2. Payload schema (JSON, UTF-8, schema_version = 1)
{
"schema_version": 1,
"seq": 7,
"job_id": "abc12345",
"event": "started | permission_required | progress | completed | error",
"timestamp": "2026-06-19T09:32:00Z",
"detail": "generalised, whitelisted human-readable string",
"data": { "optional": "metadata" }
}
| Field | Rule |
|---|---|
schema_version |
If publisher/subscriber disagree, the subscriber drops the event with a warning (defensive parsing). |
seq |
Monotonic per job_id, first publish = 1. Lets the subscriber detect reorder/duplication. Persisted in the registry (last_seq) so it survives restarts. |
job_id |
Subscriber drops any event whose job_id it did not subscribe for. |
timestamp |
Publisher host clock, advisory only. The delegator's timeout is measured from receive time, not this field. |
detail |
Generalised text only. No absolute paths, keys, or tokens. |
data |
Optional metadata. Production may add auth_token, build_id, etc. |
3. Event catalogue
| event | When emitted | detail example |
seq |
|---|---|---|---|
started |
Agent first picks up the job | "Job a1b2c3d4 started" |
1 |
permission_required |
Agent needs a tool/permission grant | "needs to write sort_problems.md" |
as it happens |
progress |
Optional intermediate checkpoint | "creating problem 5/10" |
as it happens |
completed |
Successful terminal state | "saved to sort_problems.md" |
last |
error |
Failure / exception terminal state | "internal error, see logs" |
last |
started and completed/error are mandatory bookends; permission_required
and progress are optional. detail must stay on the whitelist of generalised
phrasings — never leak secrets through it.
Terminal semantics
completed→ subscriber exits 0;error→ exits 1.- The subscriber runs a terminal state machine: it finalises a job on the
first
completed/errorit sees and ignores any later terminal event for that job (QoS-1 duplicate, or anerror-after-completedreorder). When all watched jobs are finalised it exits. - Wall-clock timeout or idle timeout before a terminal event → exit 2.
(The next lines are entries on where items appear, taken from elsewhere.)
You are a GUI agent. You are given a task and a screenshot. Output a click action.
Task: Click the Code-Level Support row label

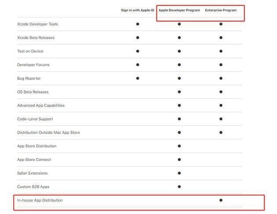(x=35, y=119)
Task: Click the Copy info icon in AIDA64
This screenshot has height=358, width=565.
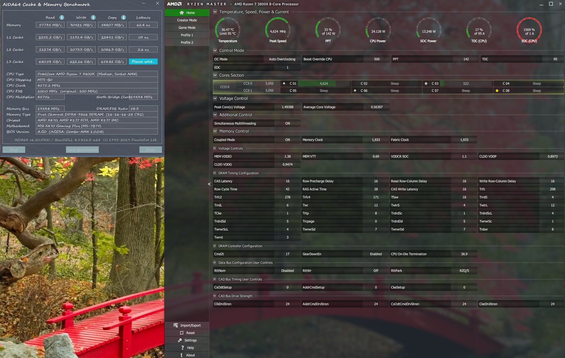Action: click(123, 18)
4. Production hardening (own broker stage)
The payload shape is unchanged; the transport and trust model tighten. See
mqtt-broker-setup.md for the broker side.
-
Auth / ACL — username/password + per-topic ACL.
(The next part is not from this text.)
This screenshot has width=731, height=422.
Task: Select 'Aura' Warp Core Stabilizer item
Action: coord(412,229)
jobs/+/eventspublish is granted to the worker credential, subscribe to the Hermes credential. -
auth_token(the bonus field) — each job record carries a per-jobauth_token(secrets.token_urlsafe(32)). The publisher copies it intodata.auth_token; the subscriber compares it against the registry's expected token and drops mismatches. This is an integrity check on top of the broker ACL, useful while still on a shared/public broker.{ "...": "...", "data": { "auth_token": "9f3c…", "build_id": "42" } } -
TLS — port 8883 + private CA. Toggled with
MQTT_TLS=1(+MQTT_CA_CERTS); no code change. -
Retained terminal events —
completed/errorpublish withretain=Trueso a subscriber that joins late immediately receives the last terminal state instead of a stale view. The reference publisher auto-retains terminal events;--retainedforces it for any event. -
Dual timeouts — total wall-clock budget + last-activity idle detection, both measured from receive time.
-
Clock trust — never trust the payload
timestampfor timeout decisions.
5. Why a public broker is PoC-only
On broker.hivemq.com anyone can publish/subscribe the same topic. Therefore:
- No secret data in payloads.
started/completed/errorare signals, never a basis for a security decision.- Non-retained messages are not queued for absent subscribers — start the subscriber before the agent (ordering dependency), or rely on retained terminal events in production.
- Real operational decisions belong to the own-broker stage with auth + ACL.